_Provided records_:
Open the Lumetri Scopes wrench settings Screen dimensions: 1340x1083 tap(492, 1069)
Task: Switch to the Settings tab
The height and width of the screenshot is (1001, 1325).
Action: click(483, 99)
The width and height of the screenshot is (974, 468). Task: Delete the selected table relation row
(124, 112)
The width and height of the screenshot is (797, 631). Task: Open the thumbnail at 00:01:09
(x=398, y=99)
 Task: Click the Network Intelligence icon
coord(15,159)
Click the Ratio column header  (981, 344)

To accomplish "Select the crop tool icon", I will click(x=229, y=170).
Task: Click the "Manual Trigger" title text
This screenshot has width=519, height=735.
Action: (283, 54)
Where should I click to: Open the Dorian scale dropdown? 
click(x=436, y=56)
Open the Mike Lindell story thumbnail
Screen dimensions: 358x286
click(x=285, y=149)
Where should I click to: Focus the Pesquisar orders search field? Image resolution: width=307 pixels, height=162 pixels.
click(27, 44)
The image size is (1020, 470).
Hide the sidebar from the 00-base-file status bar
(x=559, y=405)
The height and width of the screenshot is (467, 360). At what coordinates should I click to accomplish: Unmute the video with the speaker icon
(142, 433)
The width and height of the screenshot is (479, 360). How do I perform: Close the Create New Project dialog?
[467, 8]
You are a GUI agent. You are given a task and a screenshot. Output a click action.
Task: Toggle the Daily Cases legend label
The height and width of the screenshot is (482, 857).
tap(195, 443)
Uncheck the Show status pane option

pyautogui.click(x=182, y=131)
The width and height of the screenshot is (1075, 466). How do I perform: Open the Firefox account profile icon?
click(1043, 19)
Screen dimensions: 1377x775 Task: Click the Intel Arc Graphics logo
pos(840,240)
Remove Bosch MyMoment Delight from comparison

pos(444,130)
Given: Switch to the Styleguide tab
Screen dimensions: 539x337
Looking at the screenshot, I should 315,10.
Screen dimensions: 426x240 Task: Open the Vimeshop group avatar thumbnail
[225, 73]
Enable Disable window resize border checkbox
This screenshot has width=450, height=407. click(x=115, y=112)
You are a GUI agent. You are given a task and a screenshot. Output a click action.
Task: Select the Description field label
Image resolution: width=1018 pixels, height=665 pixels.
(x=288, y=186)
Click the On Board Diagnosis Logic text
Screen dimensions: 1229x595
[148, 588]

_Written problem_: Reproduce every row above word for word, in the same order.

_Finished answer_:
Open the Lumetri Scopes wrench settings Screen dimensions: 1340x1083 tap(492, 1069)
Task: Switch to the Settings tab
The height and width of the screenshot is (1001, 1325).
Action: click(483, 99)
The width and height of the screenshot is (974, 468). Task: Delete the selected table relation row
(124, 112)
The width and height of the screenshot is (797, 631). Task: Open the thumbnail at 00:01:09
(x=398, y=99)
 Task: Click the Network Intelligence icon
coord(15,159)
Click the Ratio column header  (981, 344)

To accomplish "Select the crop tool icon", I will click(x=229, y=170).
Task: Click the "Manual Trigger" title text
This screenshot has width=519, height=735.
Action: (283, 54)
Where should I click to: Open the Dorian scale dropdown? 
click(x=436, y=56)
Open the Mike Lindell story thumbnail
Screen dimensions: 358x286
click(x=285, y=149)
Where should I click to: Focus the Pesquisar orders search field? Image resolution: width=307 pixels, height=162 pixels.
click(27, 44)
The image size is (1020, 470).
Hide the sidebar from the 00-base-file status bar
(x=559, y=405)
The height and width of the screenshot is (467, 360). At what coordinates should I click to accomplish: Unmute the video with the speaker icon
(142, 433)
The width and height of the screenshot is (479, 360). How do I perform: Close the Create New Project dialog?
[467, 8]
You are a GUI agent. You are given a task and a screenshot. Output a click action.
Task: Toggle the Daily Cases legend label
The height and width of the screenshot is (482, 857).
tap(195, 443)
Uncheck the Show status pane option

pyautogui.click(x=182, y=131)
The width and height of the screenshot is (1075, 466). How do I perform: Open the Firefox account profile icon?
click(1043, 19)
Screen dimensions: 1377x775 Task: Click the Intel Arc Graphics logo
pos(840,240)
Remove Bosch MyMoment Delight from comparison

pos(444,130)
Given: Switch to the Styleguide tab
Screen dimensions: 539x337
Looking at the screenshot, I should 315,10.
Screen dimensions: 426x240 Task: Open the Vimeshop group avatar thumbnail
[225, 73]
Enable Disable window resize border checkbox
This screenshot has width=450, height=407. click(x=115, y=112)
You are a GUI agent. You are given a task and a screenshot. Output a click action.
Task: Select the Description field label
Image resolution: width=1018 pixels, height=665 pixels.
(x=288, y=186)
Click the On Board Diagnosis Logic text
Screen dimensions: 1229x595
[148, 588]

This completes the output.